Again, I find this a silly thing to complain about specifically here in discussions rather than bringing it up in a review. You do you, though. I personally don't care to discuss this any more than this.
Take my advice, don't bother with them. They've clearly made up their mind that this game is perfect and infallible, and yeah, trying to imply that sound is 'silly to complain about' strips them of all credibility.
Anyhow, imo you're right and its a big problem. It's not that the games OST is bad, it's just improperly used. Of course, asking the devs to just make quadruple the music would be a bit much, making music takes a LOT of effort. Instead, I think the game just needs to use the music much more sparingly.
Have the music fade in only occasionally, replaced by silence ~60% of the time. And music shouldn't play at all inside caves, dungeons, etc.
It is the perfect soundtrack for this dreamlike place called the oneiric islands.
This OST stands out, whether that's a good thing to your ears or not, I suppose that's personal taste.

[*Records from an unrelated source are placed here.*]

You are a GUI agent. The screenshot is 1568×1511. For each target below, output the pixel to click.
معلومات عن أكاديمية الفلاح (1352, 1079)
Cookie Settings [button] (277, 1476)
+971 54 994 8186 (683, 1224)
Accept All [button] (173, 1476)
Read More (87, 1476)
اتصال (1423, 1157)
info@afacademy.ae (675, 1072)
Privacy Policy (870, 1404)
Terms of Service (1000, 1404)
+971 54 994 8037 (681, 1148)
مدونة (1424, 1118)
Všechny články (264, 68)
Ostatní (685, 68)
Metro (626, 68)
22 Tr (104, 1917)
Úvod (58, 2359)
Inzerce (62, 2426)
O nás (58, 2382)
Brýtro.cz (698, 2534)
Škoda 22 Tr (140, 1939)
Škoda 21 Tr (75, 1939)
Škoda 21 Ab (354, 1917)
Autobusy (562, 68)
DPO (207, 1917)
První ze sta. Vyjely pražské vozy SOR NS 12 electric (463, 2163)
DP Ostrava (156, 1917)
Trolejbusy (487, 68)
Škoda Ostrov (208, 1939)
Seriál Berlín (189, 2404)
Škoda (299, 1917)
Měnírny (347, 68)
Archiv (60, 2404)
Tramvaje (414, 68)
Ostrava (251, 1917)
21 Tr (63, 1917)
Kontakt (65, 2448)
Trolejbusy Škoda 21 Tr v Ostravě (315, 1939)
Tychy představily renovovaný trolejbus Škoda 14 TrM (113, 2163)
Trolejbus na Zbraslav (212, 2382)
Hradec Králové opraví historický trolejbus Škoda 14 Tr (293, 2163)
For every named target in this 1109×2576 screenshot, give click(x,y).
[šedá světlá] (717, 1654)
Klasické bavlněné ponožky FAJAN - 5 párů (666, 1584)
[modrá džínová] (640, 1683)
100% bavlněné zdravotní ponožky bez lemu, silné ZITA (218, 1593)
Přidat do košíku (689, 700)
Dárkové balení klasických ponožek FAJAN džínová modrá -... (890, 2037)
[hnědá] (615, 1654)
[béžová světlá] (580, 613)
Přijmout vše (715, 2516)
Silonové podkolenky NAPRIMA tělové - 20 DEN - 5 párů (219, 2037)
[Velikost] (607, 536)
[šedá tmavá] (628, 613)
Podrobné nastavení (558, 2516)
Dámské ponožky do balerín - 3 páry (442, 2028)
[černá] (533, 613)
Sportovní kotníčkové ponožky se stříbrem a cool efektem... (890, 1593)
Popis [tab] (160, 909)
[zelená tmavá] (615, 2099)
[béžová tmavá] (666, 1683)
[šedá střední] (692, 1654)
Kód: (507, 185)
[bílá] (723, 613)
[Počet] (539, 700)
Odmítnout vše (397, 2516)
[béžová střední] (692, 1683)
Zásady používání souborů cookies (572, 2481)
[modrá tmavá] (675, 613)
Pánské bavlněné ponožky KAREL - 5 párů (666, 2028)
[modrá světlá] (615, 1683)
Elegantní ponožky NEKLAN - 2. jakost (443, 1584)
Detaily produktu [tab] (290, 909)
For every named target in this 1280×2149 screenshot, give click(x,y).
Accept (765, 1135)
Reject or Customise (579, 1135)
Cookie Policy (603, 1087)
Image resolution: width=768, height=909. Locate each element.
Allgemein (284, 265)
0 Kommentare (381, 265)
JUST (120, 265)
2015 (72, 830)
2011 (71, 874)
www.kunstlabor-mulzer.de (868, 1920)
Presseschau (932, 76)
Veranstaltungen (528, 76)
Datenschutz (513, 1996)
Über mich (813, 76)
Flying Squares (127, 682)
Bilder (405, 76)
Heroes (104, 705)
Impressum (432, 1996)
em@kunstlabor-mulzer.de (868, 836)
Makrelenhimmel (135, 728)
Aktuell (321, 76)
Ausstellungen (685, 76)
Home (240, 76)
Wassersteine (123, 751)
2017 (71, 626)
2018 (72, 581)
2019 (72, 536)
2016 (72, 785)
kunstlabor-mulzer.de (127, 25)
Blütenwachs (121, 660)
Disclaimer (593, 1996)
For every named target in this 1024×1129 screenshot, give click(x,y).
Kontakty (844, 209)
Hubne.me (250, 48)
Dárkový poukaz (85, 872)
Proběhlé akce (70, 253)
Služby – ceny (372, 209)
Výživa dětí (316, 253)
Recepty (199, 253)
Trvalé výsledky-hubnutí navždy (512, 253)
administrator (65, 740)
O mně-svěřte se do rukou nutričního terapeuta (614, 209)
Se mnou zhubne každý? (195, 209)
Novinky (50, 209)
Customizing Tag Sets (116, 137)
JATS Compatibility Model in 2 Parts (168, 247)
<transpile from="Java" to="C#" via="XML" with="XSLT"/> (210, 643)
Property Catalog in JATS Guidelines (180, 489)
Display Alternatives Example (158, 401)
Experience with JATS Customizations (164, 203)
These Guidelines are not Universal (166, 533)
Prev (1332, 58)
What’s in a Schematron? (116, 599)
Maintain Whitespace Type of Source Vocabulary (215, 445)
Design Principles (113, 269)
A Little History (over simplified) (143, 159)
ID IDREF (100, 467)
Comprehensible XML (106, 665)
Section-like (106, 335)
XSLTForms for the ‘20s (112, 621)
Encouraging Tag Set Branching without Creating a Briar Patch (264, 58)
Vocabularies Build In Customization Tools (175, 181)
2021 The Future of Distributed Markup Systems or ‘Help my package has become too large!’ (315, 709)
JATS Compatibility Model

I made it to Hallow and there's finally additional tracks. And they're mostly what they need to be: unobtrusive, atmospheric, and serene. It's only a small step above the white noise I use to fall asleep to, but that's fine when you're exploring the wilderness or hanging around in a town. There's really no reason this music couldn't have been spread around more during the first few hours of the game, frankly, and it's almost enough to make me think the devs mismanaged some triggers somewhere. If they really just don't have the tracks to spare, there should be more sections where the music just cuts out completely; silence is atmospheric in its own way, and doesn't grate on the nerves like a fifteen second loop does.
I still think the game needs some more action-y scores for combat or when you're doing something especially daring. A recurring complaint I've seen around the forum is that the game feels too easy, which is reinforced by the music never differentiating between you buying a drink and slaughtering a castle full of mercenaries. I just double checked by going up to kill a monster from a Studio Ghibli film and, yeah, the music doesn't skip a beat. A short track or two that carries some menace or tension would go a long way toward making combat sections feel more meaningful.
I'm a game composer so this bothers me immensely. Everything else I'm digging, but man, after about 20 mins of that loop it gets a bit annoying. After an hour it's making me skip dialogue and rush to the next area because I JUST WANT IT TO STOP.